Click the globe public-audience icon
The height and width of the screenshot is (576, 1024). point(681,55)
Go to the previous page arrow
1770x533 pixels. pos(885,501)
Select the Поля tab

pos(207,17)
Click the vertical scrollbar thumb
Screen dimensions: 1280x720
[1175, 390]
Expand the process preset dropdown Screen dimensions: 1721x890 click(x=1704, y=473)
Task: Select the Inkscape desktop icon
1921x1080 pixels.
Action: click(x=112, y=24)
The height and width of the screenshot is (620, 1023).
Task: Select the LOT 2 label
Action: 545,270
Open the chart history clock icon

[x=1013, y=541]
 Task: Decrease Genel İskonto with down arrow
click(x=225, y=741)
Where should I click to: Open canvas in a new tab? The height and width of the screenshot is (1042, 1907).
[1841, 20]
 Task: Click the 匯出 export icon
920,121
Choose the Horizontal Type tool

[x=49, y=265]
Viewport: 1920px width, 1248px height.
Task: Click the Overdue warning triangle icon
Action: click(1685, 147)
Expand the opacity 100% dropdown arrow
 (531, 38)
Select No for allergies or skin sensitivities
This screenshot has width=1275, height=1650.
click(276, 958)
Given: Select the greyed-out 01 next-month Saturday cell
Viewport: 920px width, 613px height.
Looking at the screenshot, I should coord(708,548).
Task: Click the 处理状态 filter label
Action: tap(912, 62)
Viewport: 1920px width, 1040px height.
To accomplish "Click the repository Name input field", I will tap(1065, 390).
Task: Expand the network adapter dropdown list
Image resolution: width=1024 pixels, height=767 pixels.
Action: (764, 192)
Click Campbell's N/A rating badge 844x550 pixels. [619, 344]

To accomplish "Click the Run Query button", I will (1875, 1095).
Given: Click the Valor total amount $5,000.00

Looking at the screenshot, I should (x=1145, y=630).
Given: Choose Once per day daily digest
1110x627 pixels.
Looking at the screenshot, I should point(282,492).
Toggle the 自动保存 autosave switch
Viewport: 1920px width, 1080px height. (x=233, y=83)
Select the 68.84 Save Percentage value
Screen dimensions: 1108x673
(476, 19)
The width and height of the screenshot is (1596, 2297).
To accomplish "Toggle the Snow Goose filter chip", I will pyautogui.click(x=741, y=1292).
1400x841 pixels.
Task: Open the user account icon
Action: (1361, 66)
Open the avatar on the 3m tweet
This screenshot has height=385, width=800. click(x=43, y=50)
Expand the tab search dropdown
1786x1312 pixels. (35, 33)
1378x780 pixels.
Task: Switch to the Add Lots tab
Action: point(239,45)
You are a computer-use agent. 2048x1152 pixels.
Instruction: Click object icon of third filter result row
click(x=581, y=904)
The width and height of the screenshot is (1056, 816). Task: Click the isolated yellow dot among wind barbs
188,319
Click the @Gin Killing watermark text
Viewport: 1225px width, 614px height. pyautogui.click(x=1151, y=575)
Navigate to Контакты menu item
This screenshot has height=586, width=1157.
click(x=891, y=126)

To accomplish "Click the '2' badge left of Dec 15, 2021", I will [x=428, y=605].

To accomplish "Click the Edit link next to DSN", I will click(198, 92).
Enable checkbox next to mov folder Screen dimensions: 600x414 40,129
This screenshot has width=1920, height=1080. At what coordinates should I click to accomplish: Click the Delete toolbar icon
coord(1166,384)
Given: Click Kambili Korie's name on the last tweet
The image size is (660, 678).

> _STATED GOAL_:
Rewrite every line of the material as a JSON list of strings, one string per line, omitting blank lines.

> _WRITTEN ANSWER_:
[
  "Click the globe public-audience icon",
  "The height and width of the screenshot is (576, 1024). point(681,55)",
  "Go to the previous page arrow",
  "1770x533 pixels. pos(885,501)",
  "Select the Поля tab",
  "pos(207,17)",
  "Click the vertical scrollbar thumb",
  "Screen dimensions: 1280x720",
  "[1175, 390]",
  "Expand the process preset dropdown Screen dimensions: 1721x890 click(x=1704, y=473)",
  "Task: Select the Inkscape desktop icon",
  "1921x1080 pixels.",
  "Action: click(x=112, y=24)",
  "The height and width of the screenshot is (620, 1023).",
  "Task: Select the LOT 2 label",
  "Action: 545,270",
  "Open the chart history clock icon",
  "[x=1013, y=541]",
  " Task: Decrease Genel İskonto with down arrow",
  "click(x=225, y=741)",
  "Where should I click to: Open canvas in a new tab? The height and width of the screenshot is (1042, 1907).",
  "[1841, 20]",
  " Task: Click the 匯出 export icon",
  "920,121",
  "Choose the Horizontal Type tool",
  "[x=49, y=265]",
  "Viewport: 1920px width, 1248px height.",
  "Task: Click the Overdue warning triangle icon",
  "Action: click(1685, 147)",
  "Expand the opacity 100% dropdown arrow",
  " (531, 38)",
  "Select No for allergies or skin sensitivities",
  "This screenshot has width=1275, height=1650.",
  "click(276, 958)",
  "Given: Select the greyed-out 01 next-month Saturday cell",
  "Viewport: 920px width, 613px height.",
  "Looking at the screenshot, I should coord(708,548).",
  "Task: Click the 处理状态 filter label",
  "Action: tap(912, 62)",
  "Viewport: 1920px width, 1040px height.",
  "To accomplish \"Click the repository Name input field\", I will tap(1065, 390).",
  "Task: Expand the network adapter dropdown list",
  "Image resolution: width=1024 pixels, height=767 pixels.",
  "Action: (764, 192)",
  "Click Campbell's N/A rating badge 844x550 pixels. [619, 344]",
  "To accomplish \"Click the Run Query button\", I will (1875, 1095).",
  "Given: Click the Valor total amount $5,000.00",
  "Looking at the screenshot, I should (x=1145, y=630).",
  "Given: Choose Once per day daily digest",
  "1110x627 pixels.",
  "Looking at the screenshot, I should point(282,492).",
  "Toggle the 自动保存 autosave switch",
  "Viewport: 1920px width, 1080px height. (x=233, y=83)",
  "Select the 68.84 Save Percentage value",
  "Screen dimensions: 1108x673",
  "(476, 19)",
  "The width and height of the screenshot is (1596, 2297).",
  "To accomplish \"Toggle the Snow Goose filter chip\", I will pyautogui.click(x=741, y=1292).",
  "1400x841 pixels.",
  "Task: Open the user account icon",
  "Action: (1361, 66)",
  "Open the avatar on the 3m tweet",
  "This screenshot has height=385, width=800. click(x=43, y=50)",
  "Expand the tab search dropdown",
  "1786x1312 pixels. (35, 33)",
  "1378x780 pixels.",
  "Task: Switch to the Add Lots tab",
  "Action: point(239,45)",
  "You are a computer-use agent. 2048x1152 pixels.",
  "Instruction: Click object icon of third filter result row",
  "click(x=581, y=904)",
  "The width and height of the screenshot is (1056, 816). Task: Click the isolated yellow dot among wind barbs",
  "188,319",
  "Click the @Gin Killing watermark text",
  "Viewport: 1225px width, 614px height. pyautogui.click(x=1151, y=575)",
  "Navigate to Контакты menu item",
  "This screenshot has height=586, width=1157.",
  "click(x=891, y=126)",
  "To accomplish \"Click the '2' badge left of Dec 15, 2021\", I will [x=428, y=605].",
  "To accomplish \"Click the Edit link next to DSN\", I will click(198, 92).",
  "Enable checkbox next to mov folder Screen dimensions: 600x414 40,129",
  "This screenshot has width=1920, height=1080. At what coordinates should I click to accomplish: Click the Delete toolbar icon",
  "coord(1166,384)",
  "Given: Click Kambili Korie's name on the last tweet",
  "The image size is (660, 678)."
]